Delayed upgrades cost Postal Service

A United States Postal Service plan to consolidate mail facilities could miss $750 million in potential savings, thanks to new delays to an effort that is already a year or more behind schedule, according to a government watchdog.

Postal Service officials have yet to collect data on how proposed service changes and office closings will affect its customers, let alone inform the public of what to expect ahead of the consolidation.

Competition from private carriers with more efficient practices has emptied out many USPS facilities, causing some to operate far below capacity at a high cost to taxpayers.

The agency has lost $26 billion in the past three years alone.

In December 2011, the Postal Service announced its plans to consolidate more than 200 of its nationwide mail offices in two phases.

USPS officials succeeded in regrouping 141 facilities over the next two years, saving the government an estimated $865 million annually.

The agency announced a second round of the Network Rationalization Initiative in 2012. Along with 82 additional consolidations, USPS officials proposed an overhaul of the agency’s service standards.

Postal Service carriers would no longer deliver periodicals and most first-class mail overnight, and the agency would push “a substantial portion” of two-day mail delivery to three-day.

In summer 2012, USPS officials set the deadline for completion of the initiative’s second phase for Feb. 1, 2014, promising to alert customers to any possible disruptions well in advance of the changes.

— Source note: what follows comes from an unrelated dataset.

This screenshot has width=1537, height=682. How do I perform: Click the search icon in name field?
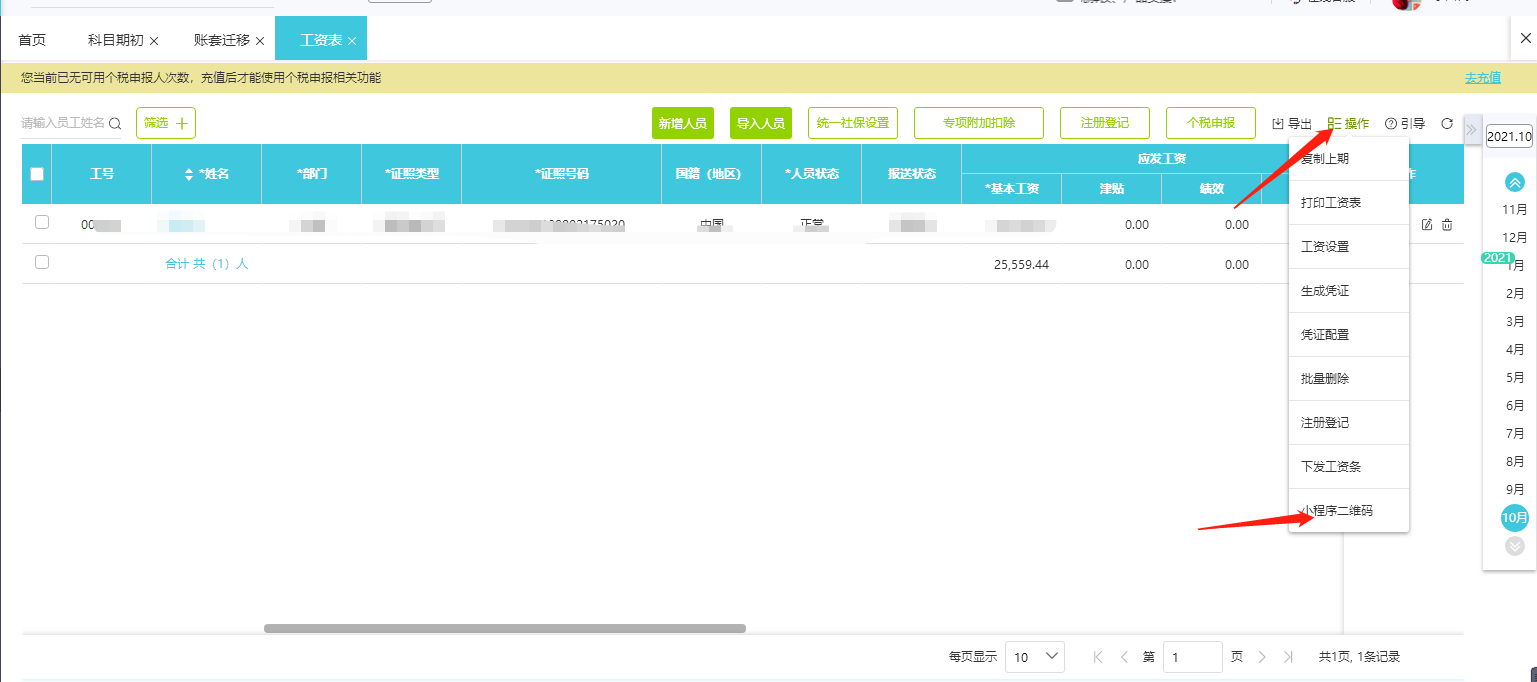115,124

But just one week before the agency was set to unveil its reorganized infrastructure, the Postal Service changed the official deadline from Feb. 1 to “the effective date identified by the Postal Service in a future Federal Register Document.”

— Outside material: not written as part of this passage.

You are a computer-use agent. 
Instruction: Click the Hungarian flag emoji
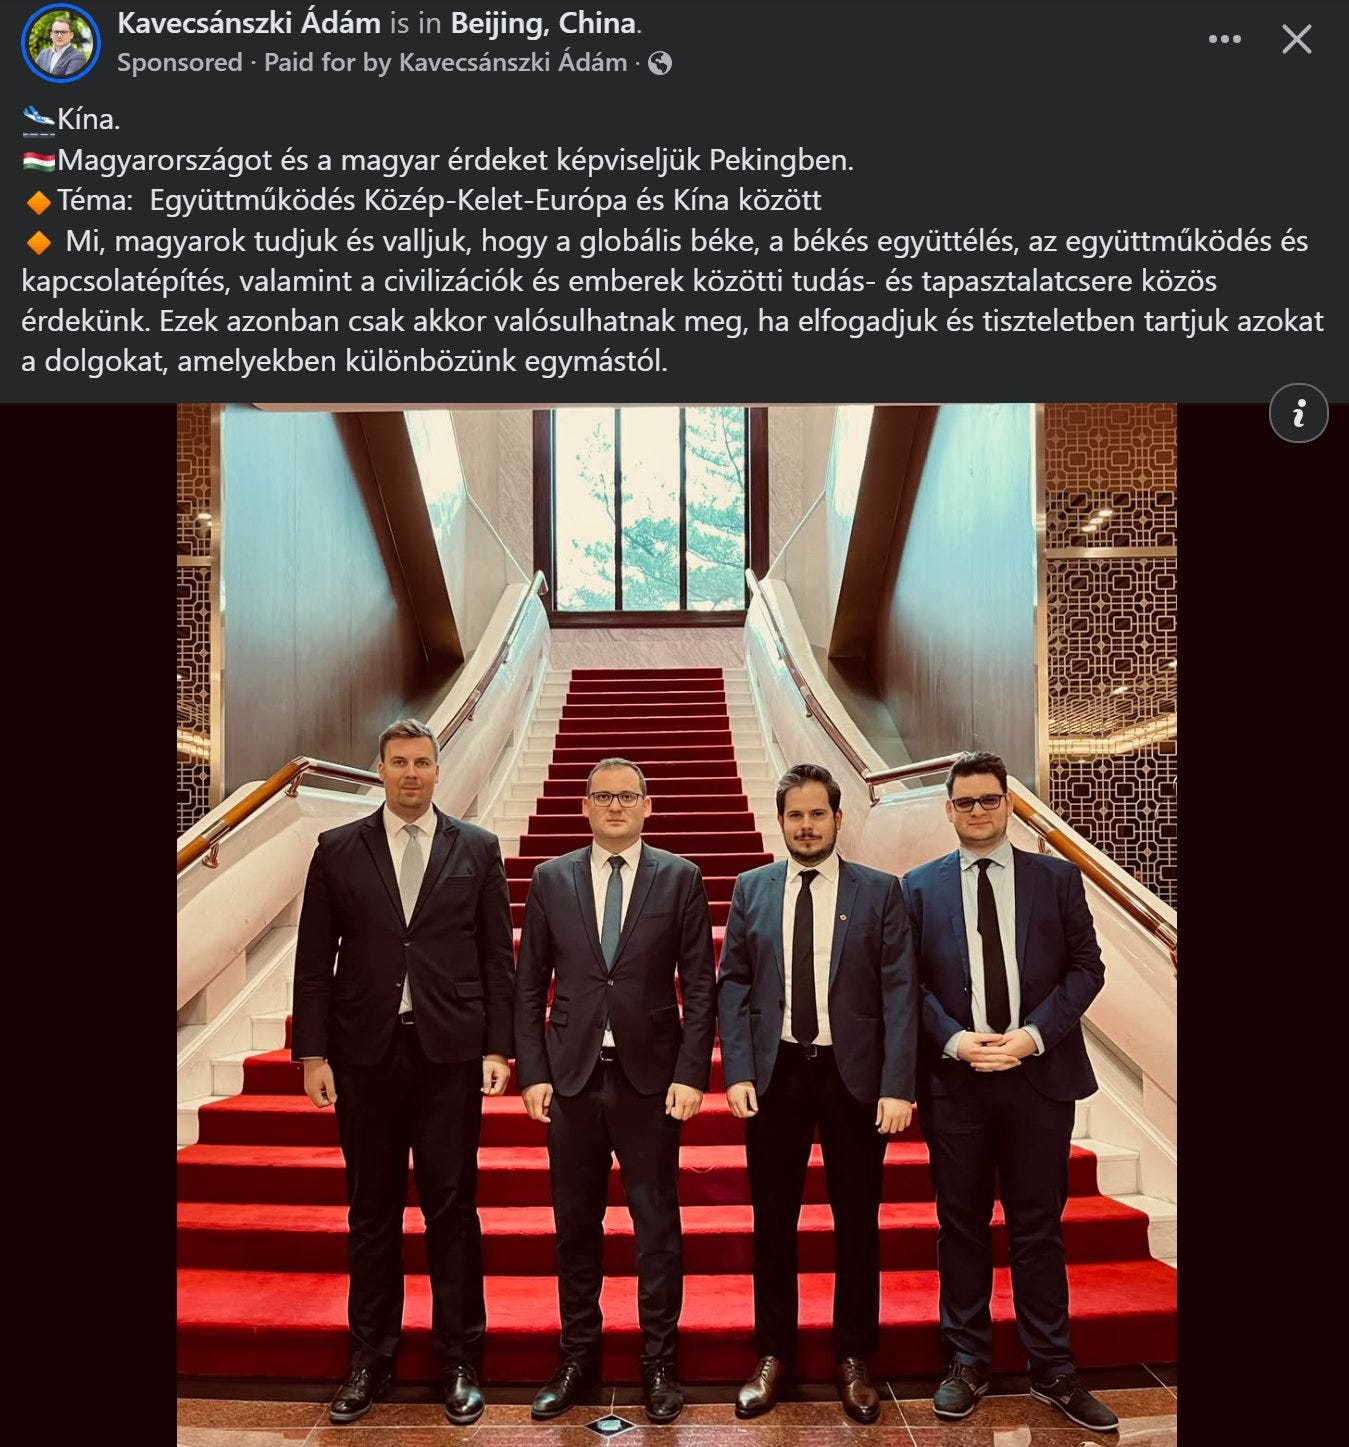(39, 161)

The postmaster general announced in June it had pushed the completion date back to January 2015.

The IG said postal officials have yet to perform the most basic preparations ahead of the restructure, such as studies of the impact of the planned service changes.

Postal officials claimed they plan to make analysis worksheets available to their facilities at the start of 2015, the same time the consolidations are slated for completion, the IG said.

The IG predicted customers may experience delayed mail and deliveries after 5 p.m. thanks to “unexpected workload” and “dissatisfaction” with the Postal Service brand.

By further delaying the consolidations and service updates, the Postal Service is missing out on an estimated $750 million each year in savings, the IG said.